Let \(u\in U\) be such an elementary outcome in the universe \(U\). Then we can set up a mapping \(X: u\in U\mapsto X(u)\in B\) where \(B\) is either \(\setZ\) or \(\setR\). Such a mapping is called a random variable. A RV is a numerical observation of the outcome of a random experiment.
Consider again the experiment of throwing with a fair die. In this case \(u\in\{\text{"1"}, \text{"2"}, \ldots,\text{"6"}\}\). An obvious mapping in this case is \(X(\text{"1"}) = 1\), \(X(\text{"2"}) = 2\) etc. This is an example of a discrete random variable, the range of the mapping \(X\) is the set of integers \(\setZ\).

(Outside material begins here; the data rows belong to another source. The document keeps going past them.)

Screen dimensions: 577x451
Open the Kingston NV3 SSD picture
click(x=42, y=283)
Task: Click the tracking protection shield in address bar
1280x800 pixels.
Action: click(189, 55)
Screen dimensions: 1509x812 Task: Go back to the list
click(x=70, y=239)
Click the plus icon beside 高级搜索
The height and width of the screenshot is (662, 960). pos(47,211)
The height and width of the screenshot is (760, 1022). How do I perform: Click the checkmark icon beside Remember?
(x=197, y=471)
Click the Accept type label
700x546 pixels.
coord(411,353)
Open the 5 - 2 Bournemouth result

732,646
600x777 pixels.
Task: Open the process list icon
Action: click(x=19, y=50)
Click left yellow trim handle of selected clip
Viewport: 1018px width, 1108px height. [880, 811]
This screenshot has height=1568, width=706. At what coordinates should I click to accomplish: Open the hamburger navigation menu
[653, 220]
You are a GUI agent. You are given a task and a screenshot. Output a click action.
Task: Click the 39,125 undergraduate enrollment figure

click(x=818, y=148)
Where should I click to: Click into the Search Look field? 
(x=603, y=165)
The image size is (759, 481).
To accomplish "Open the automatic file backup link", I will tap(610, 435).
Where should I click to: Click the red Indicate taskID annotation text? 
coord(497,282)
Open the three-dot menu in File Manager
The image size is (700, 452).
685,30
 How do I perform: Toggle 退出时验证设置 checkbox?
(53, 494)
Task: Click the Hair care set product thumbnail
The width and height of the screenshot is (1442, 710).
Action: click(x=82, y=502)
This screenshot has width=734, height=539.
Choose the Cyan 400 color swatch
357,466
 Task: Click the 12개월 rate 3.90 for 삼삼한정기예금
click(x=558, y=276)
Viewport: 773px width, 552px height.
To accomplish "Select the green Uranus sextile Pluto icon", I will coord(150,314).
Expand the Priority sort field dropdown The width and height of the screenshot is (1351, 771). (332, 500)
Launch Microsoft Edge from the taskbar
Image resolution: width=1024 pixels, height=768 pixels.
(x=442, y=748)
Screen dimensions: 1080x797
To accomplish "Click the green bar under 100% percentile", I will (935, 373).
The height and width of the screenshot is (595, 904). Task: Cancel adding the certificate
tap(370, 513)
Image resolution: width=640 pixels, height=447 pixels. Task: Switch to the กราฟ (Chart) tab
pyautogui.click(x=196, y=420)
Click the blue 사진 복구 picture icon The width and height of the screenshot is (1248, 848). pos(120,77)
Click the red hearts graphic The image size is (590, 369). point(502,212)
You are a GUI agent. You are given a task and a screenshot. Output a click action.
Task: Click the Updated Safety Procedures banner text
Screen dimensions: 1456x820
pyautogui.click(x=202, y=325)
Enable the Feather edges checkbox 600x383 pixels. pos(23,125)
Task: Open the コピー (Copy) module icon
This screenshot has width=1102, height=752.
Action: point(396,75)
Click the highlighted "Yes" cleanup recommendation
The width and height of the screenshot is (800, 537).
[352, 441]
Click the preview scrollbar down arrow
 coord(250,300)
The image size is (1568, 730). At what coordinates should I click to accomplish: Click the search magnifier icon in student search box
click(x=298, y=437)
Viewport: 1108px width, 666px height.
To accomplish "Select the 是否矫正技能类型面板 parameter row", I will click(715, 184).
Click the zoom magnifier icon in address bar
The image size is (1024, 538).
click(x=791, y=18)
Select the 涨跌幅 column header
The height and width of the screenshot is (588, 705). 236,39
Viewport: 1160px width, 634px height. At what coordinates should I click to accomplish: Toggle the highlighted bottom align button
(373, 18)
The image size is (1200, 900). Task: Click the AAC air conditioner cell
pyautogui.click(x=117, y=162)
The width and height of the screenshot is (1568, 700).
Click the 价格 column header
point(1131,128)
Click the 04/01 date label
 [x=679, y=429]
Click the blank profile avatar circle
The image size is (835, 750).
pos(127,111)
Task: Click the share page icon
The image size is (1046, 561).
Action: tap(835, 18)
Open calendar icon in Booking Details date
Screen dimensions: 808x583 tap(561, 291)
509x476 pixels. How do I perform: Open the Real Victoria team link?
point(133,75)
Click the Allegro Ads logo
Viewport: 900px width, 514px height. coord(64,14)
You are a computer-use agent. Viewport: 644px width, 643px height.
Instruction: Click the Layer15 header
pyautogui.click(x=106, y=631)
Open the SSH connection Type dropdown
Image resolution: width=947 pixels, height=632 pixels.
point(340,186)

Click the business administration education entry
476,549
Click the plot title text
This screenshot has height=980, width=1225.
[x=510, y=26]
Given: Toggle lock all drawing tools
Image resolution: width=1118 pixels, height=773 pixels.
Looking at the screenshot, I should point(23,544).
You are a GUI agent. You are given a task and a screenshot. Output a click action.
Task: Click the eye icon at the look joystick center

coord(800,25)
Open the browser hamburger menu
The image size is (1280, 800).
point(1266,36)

Now consider the experiment where we measure the length of a randomly selected person, so \(U\) is the set of all persons. The length can be any real number in the range of \(0\) to \(\infty\) (of course not all lengths are equally probable). The random variable in this case is \(X(u) = \text{length of person } u\), i.e. \(X: u\in U \mapsto \setR\). Such a RV is called a continuous random variable.